_Listed records_.
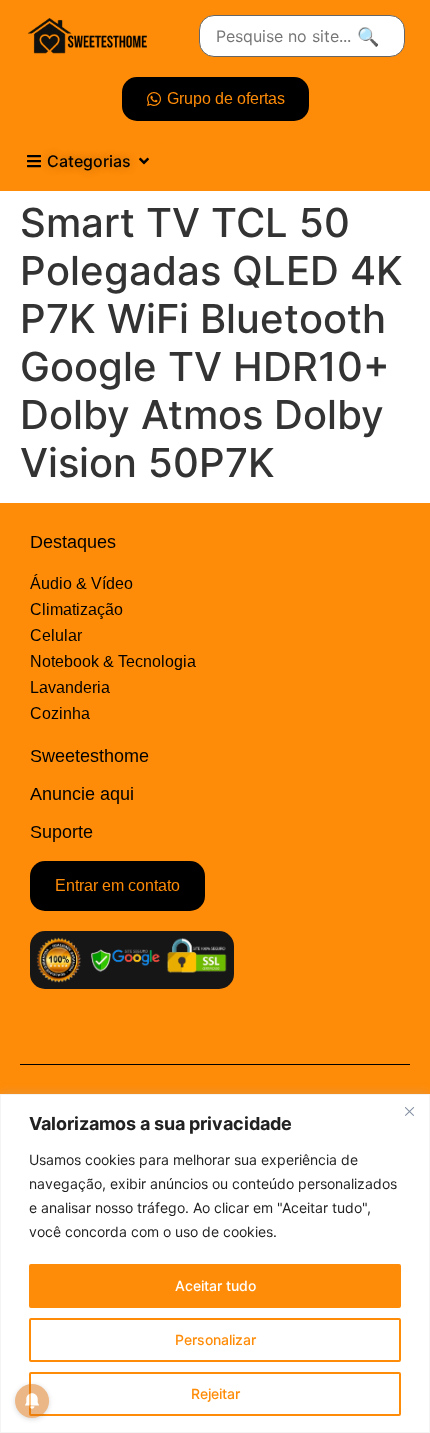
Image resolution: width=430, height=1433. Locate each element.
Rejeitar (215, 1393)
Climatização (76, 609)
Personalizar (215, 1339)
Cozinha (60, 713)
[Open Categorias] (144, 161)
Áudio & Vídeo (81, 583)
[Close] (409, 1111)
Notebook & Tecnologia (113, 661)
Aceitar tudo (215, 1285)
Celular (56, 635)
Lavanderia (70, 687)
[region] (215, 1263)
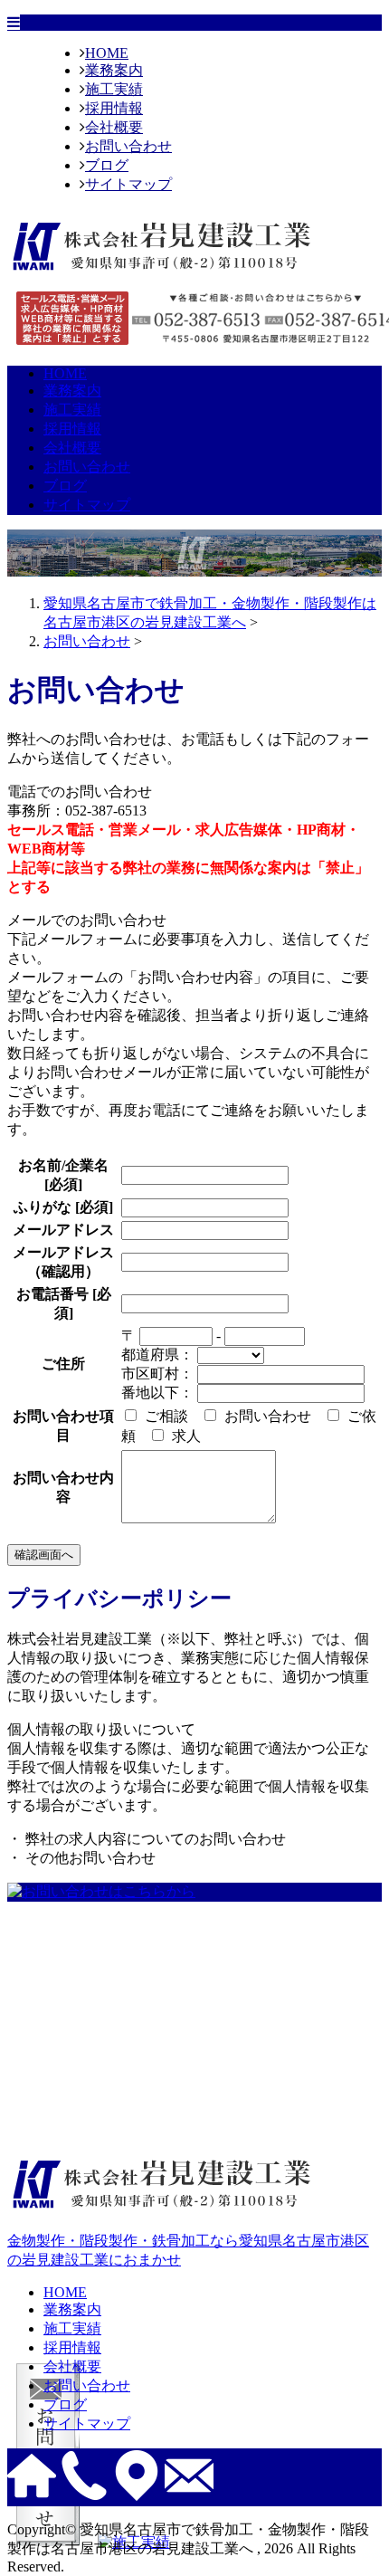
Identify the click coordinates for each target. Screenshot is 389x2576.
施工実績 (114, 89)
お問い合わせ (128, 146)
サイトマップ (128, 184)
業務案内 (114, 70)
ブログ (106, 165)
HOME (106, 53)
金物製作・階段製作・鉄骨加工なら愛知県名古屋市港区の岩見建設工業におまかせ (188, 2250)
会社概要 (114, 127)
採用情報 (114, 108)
---
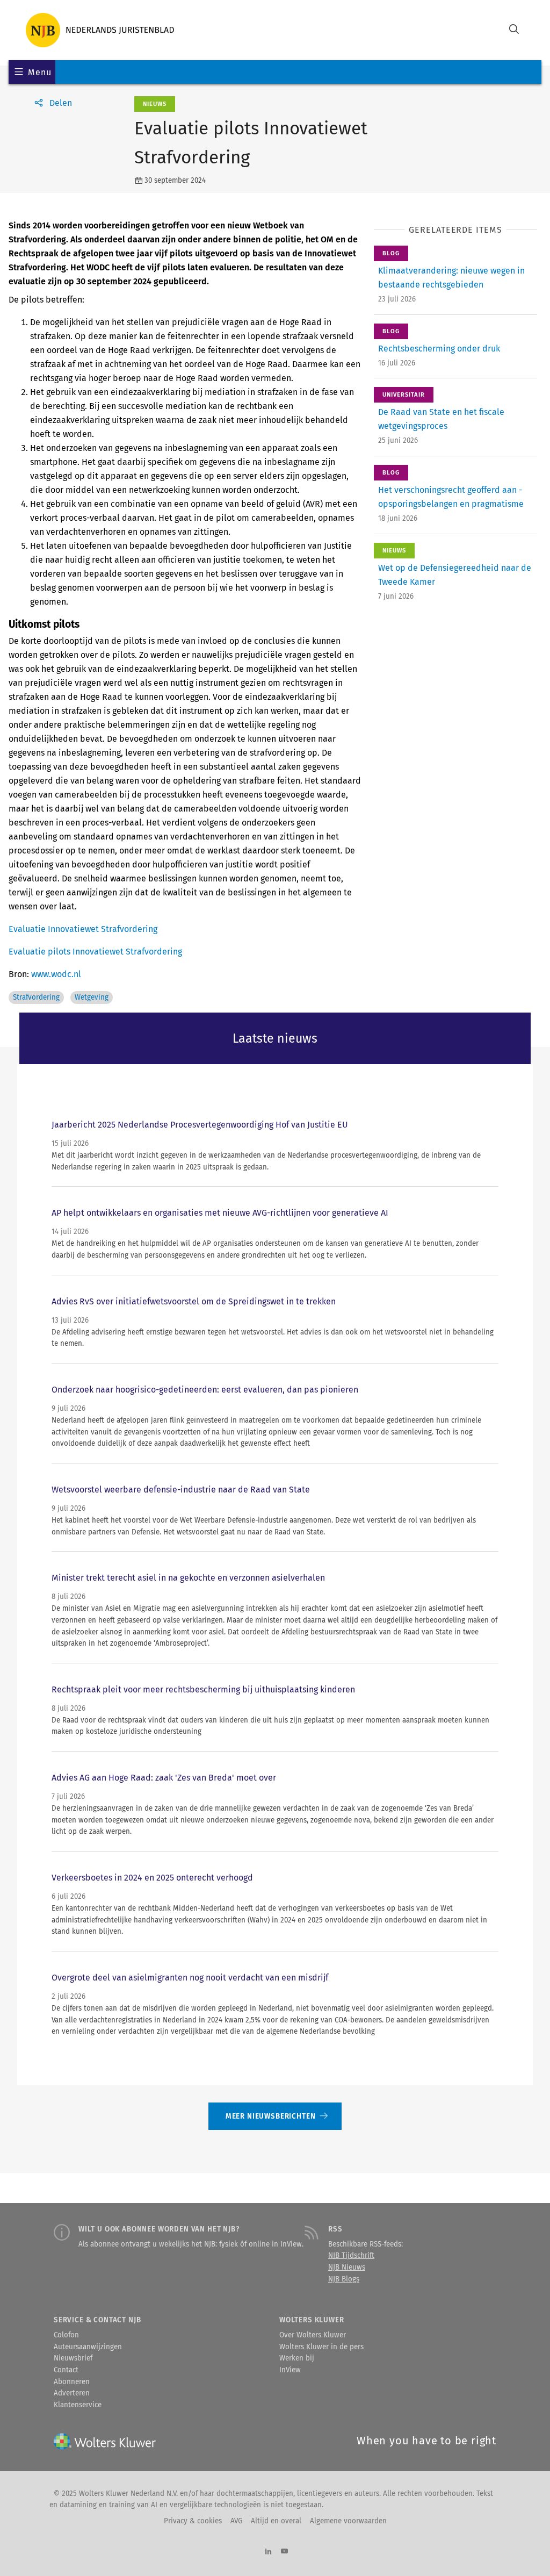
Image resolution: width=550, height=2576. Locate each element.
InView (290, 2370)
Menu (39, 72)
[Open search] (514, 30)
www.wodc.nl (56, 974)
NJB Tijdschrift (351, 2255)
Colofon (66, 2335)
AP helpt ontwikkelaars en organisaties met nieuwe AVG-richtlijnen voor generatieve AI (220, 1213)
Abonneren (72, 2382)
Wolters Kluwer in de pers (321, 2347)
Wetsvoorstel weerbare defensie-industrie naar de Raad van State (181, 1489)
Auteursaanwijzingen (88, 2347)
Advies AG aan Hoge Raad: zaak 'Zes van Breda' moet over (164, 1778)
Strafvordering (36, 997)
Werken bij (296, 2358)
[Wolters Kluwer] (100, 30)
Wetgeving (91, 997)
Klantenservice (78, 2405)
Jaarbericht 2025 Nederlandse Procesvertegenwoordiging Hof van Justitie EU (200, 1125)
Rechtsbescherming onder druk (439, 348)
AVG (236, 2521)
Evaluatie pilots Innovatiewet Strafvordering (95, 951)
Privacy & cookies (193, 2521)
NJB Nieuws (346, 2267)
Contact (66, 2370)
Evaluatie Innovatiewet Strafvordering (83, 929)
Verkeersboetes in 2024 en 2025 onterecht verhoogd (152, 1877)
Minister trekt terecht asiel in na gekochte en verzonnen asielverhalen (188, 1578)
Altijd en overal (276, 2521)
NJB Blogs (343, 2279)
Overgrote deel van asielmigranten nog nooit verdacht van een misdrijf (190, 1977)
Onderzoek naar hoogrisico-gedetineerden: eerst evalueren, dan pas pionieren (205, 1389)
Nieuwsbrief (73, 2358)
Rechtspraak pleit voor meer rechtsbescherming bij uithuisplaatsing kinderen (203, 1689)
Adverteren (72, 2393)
---
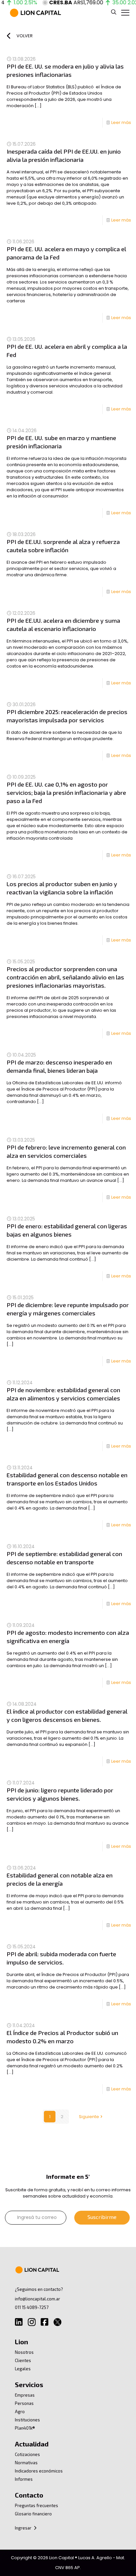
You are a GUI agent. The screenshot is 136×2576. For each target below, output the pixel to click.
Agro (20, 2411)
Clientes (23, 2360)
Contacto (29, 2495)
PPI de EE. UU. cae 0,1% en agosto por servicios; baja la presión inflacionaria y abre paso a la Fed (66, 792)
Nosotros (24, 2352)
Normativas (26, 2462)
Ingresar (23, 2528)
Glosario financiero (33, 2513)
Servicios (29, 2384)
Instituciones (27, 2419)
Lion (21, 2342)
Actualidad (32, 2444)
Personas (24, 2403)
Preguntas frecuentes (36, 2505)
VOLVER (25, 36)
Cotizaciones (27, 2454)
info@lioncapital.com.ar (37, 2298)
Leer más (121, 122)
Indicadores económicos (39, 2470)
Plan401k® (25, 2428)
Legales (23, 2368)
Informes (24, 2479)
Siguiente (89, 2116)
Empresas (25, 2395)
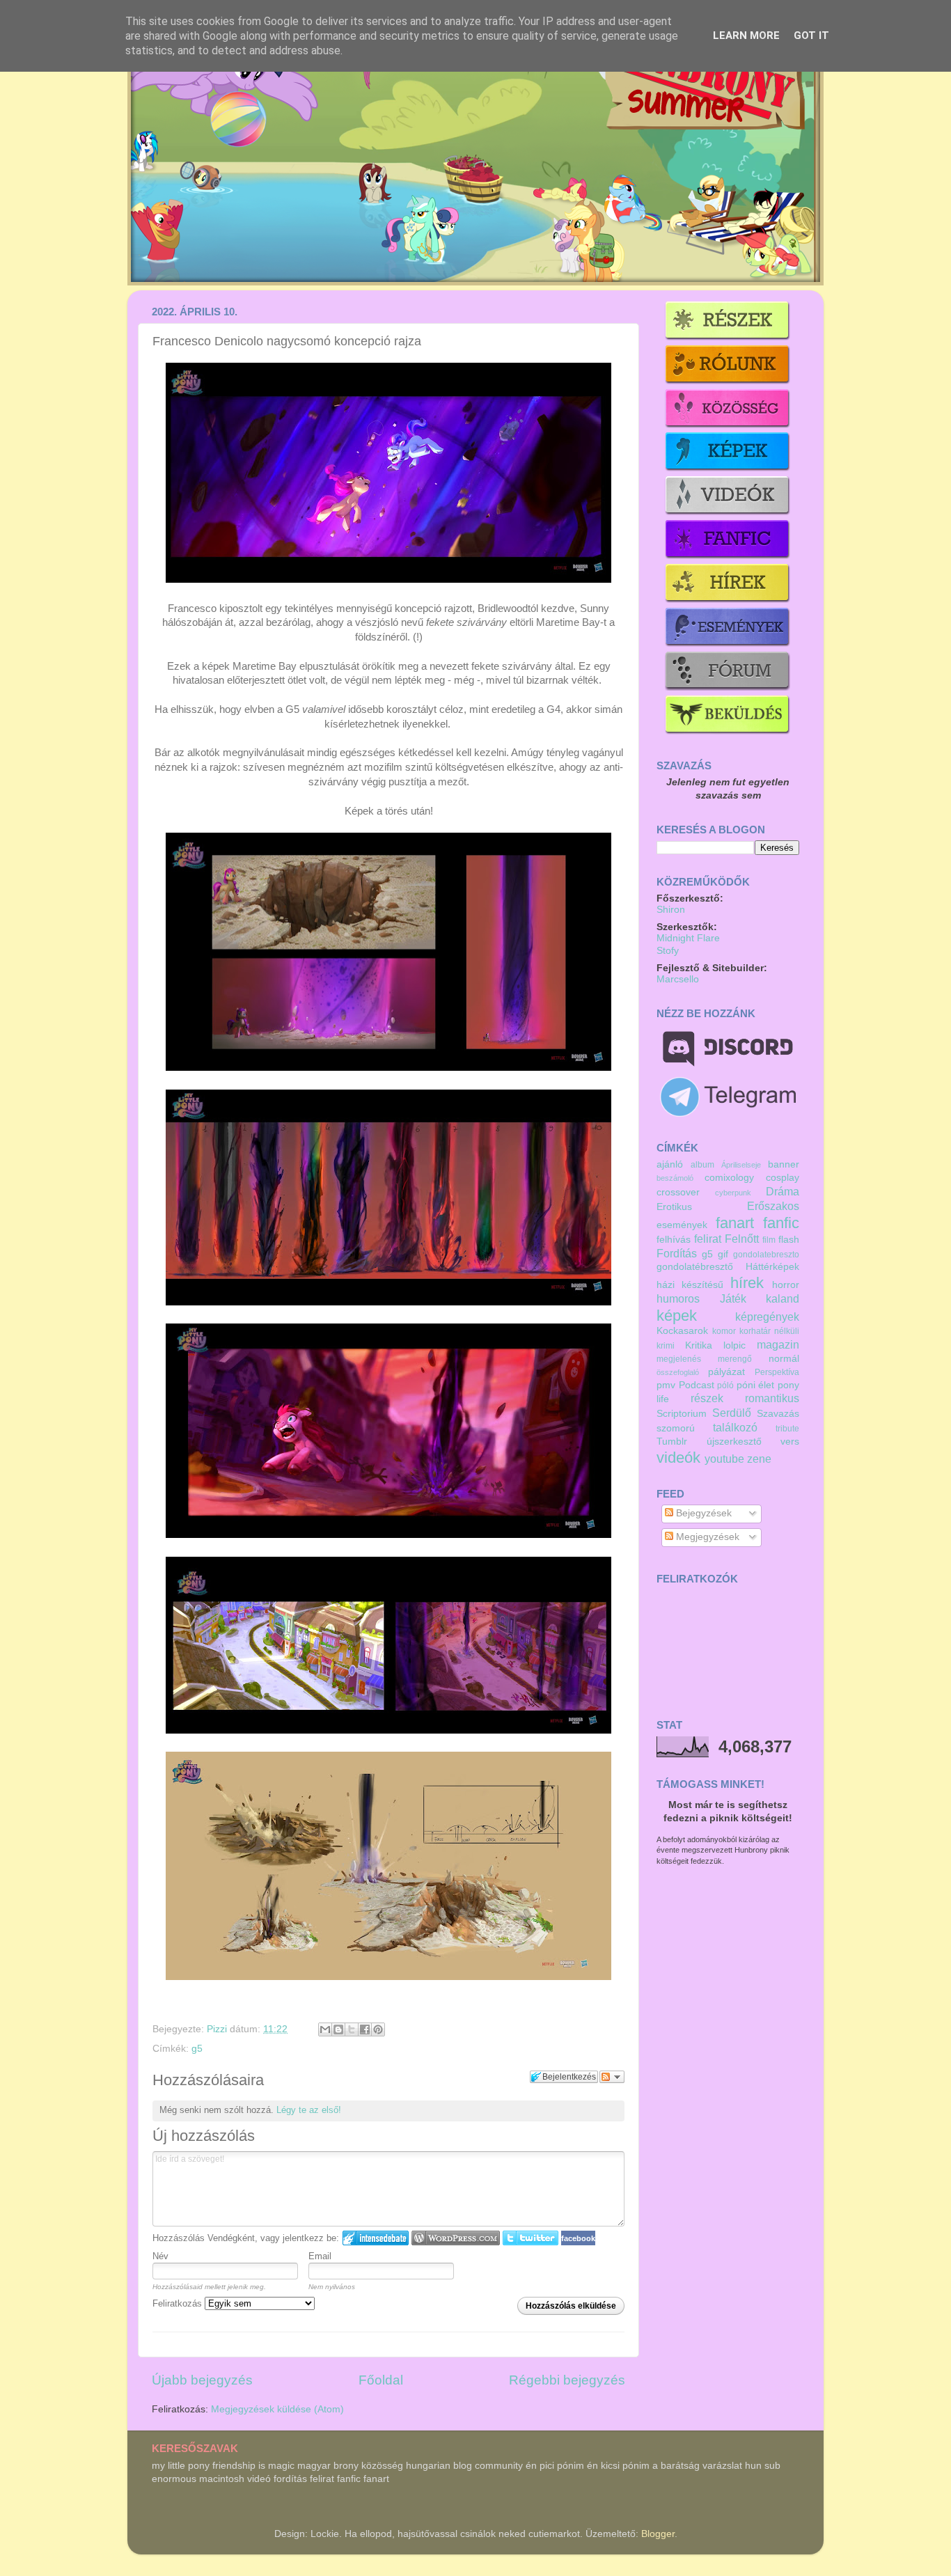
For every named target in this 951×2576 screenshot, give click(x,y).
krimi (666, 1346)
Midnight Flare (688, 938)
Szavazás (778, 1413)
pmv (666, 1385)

_Brief_. Copy only this part of the entries above: the line with "Instituciones (27, 2419)", the line with "Informes (24, 2479)", and the lines between, all exactly as written.

_Written answer_.
Instituciones (27, 2419)
Lion (21, 2342)
Actualidad (32, 2444)
Personas (24, 2403)
Preguntas frecuentes (36, 2505)
VOLVER (25, 36)
Cotizaciones (27, 2454)
info@lioncapital.com.ar (37, 2298)
Leer más (121, 122)
Indicadores económicos (39, 2470)
Plan401k® (25, 2428)
Legales (23, 2368)
Informes (24, 2479)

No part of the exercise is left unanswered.